The dragon prince Thuan sees a hungry ghost who might (most probably, will beyond a shadow of a doubt) either kill his husband or get his husband killed or both. Not that it will matter after the fact either way.

Asmodeus sees a child who died terribly and alone for reasons that should never have happened in the first place. The ghost child starved to death in an empire that is supposed to at least feed all of its people.

But when it comes to Thuan and Asmodeus, not even a ghost story is simply about a ghost. Because Asmodeus sees a child who witnessed a murder, even if that murder happened after the child became a ghost. And Asmodeus can’t let either the murder or the ghost child go.

Not even if he has to tether the ghost child to his own life. Not even if his husband is scared to death that the ghost child is either going to kill him or get him killed before any of them can figure out the mystery that started it all.

Escape Rating A-: As I said I still haven’t read Dominion of the Fallen, so I know I’m missing some stuff, but after Of Dragons, Feasts and Murders I figured I had enough background to be going on with. Not that I wouldn’t love more – because I always love more backstory – but this read like it followed directly from Of Dragons and that the original trilogy was a bit more distant both in time and place.

Or I was just looking forward to this and didn’t care about the backstory for a change.

One of the bits that fascinates me about this subseries is the setting. The imperial court that dragon prince Thuan came from is underwater and his people all seem to be shapeshifters – or shapeshifter-ish. Thuan is a dragon who appears human – except for the horns. That’s Thuan on the cover of Of Charms, which makes me even more certain that it’s Asmodeus on the cover of Of Dragons – even though Asmodeus is not the dragon of the pair.

I’m wandering because this story does so much in its rather short length.

What I started with was the underwater nature of the dragon’s imperial capital. One of the pervasive elements of the capital is that everything is rotting. Water, even water kept back by powerful magic, still manages to do the damage that water naturally does all the time and everywhere. It’s constantly somewhat damp and damp causes mold and rot and rotting things eventually disintegrate.

But the story of the ghost and the murder and the reasons why those things happened are also about rot. The child should not have died of starvation. The shrine where the child became that ghost and witnessed the murder is a shrine that should never have been neglected and fallen into disrepair. The worship that was supposed to occur at the shrine should not have fallen into dust and rumor. It’s all rot.

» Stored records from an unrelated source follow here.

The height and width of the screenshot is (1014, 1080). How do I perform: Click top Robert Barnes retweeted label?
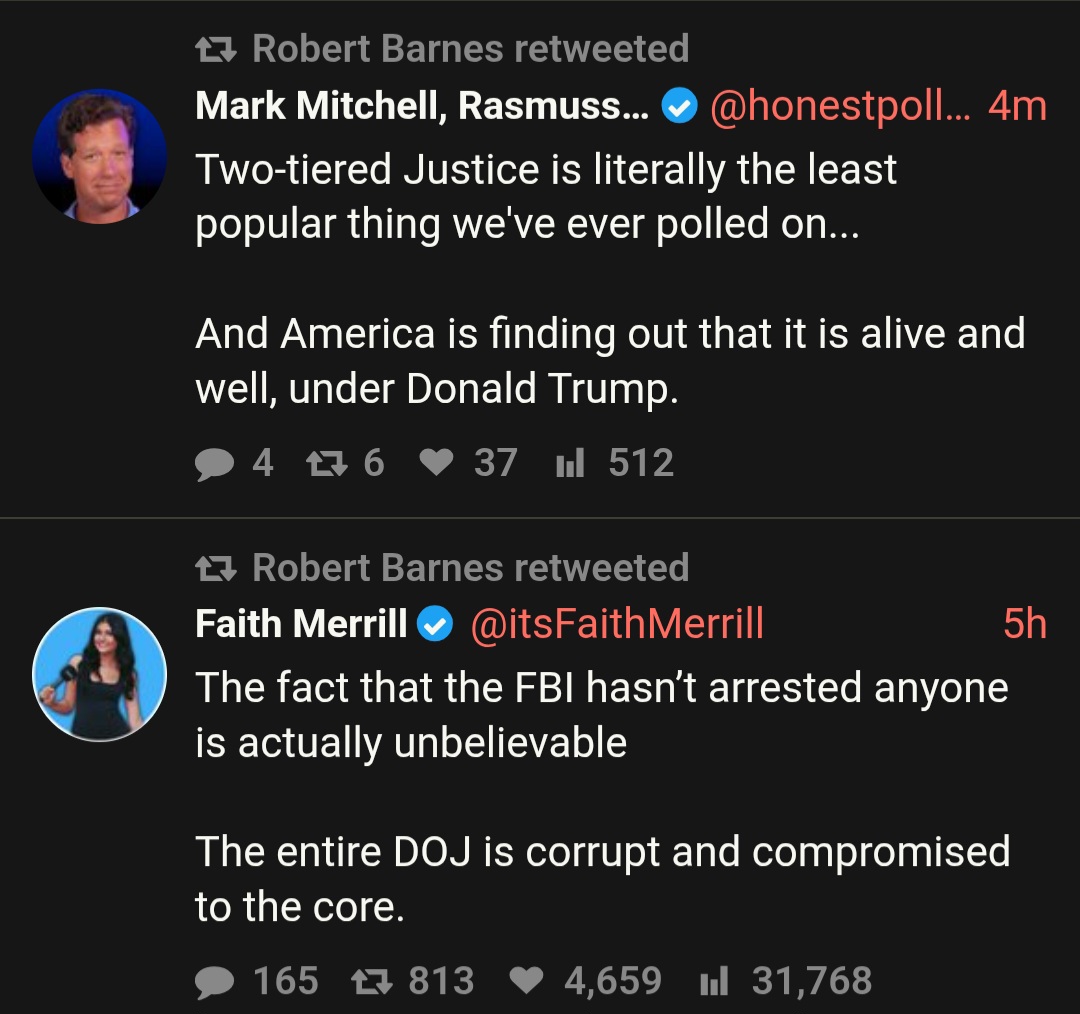(x=470, y=48)
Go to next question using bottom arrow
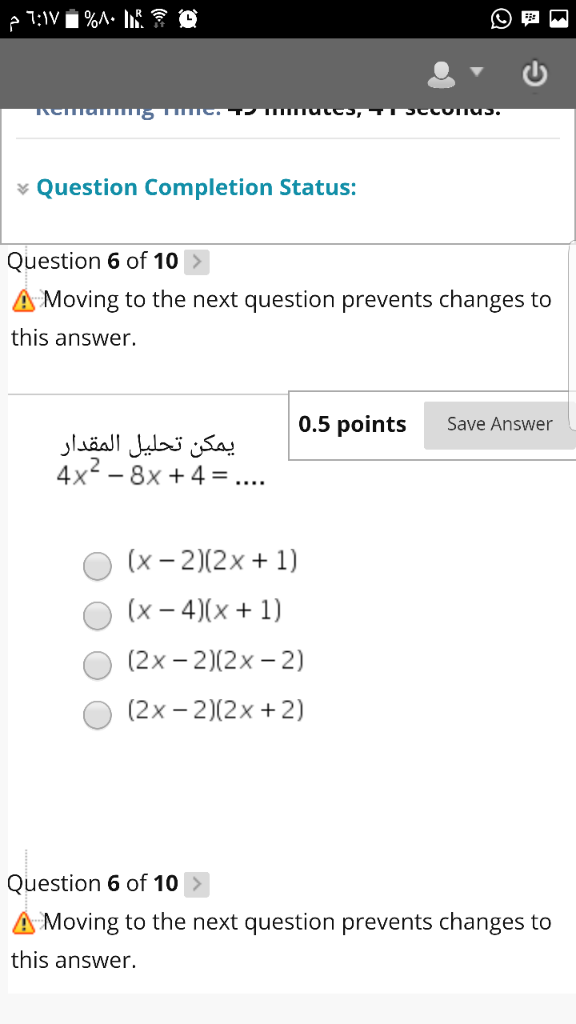Screen dimensions: 576x1024 pos(197,885)
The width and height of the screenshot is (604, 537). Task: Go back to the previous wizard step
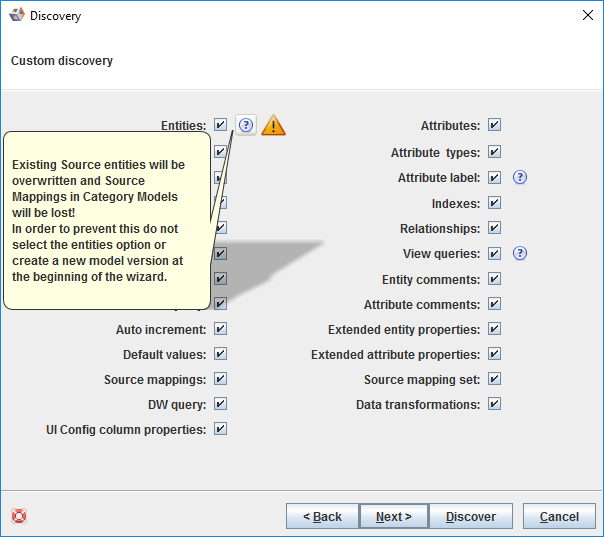coord(322,516)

And the story here is about something rotten, and it’s not really about the ghost. It’s about the murder and the reasons for it. The resolution of that part of the story was all the more chilling because underneath all of the fantasy setting and characters, the reasons for the murder were all too human, much too possible, and entirely too familiar – not from fantasy but from real life and real tragedy and unfortunately, dammit, the real news.

Just as the motives for murder and even god-killing (would that be “deicide” or deity-cide?) were entirely familiar, the heart of the conflict that arises between Thuan and Asmodeus, feels equally familiar. What shakes their marriage is fear of losing each other’s respect, regard and affection. Some of the reasons it occurs may be fantasy, but the emotions at the heart of the story, and in their hearts, felt equally real.

A slice of life story that seems like it’s going to be eaten by a hungry ghost, but in the end is almost consumed by someone entirely human and all the more dangerous for that.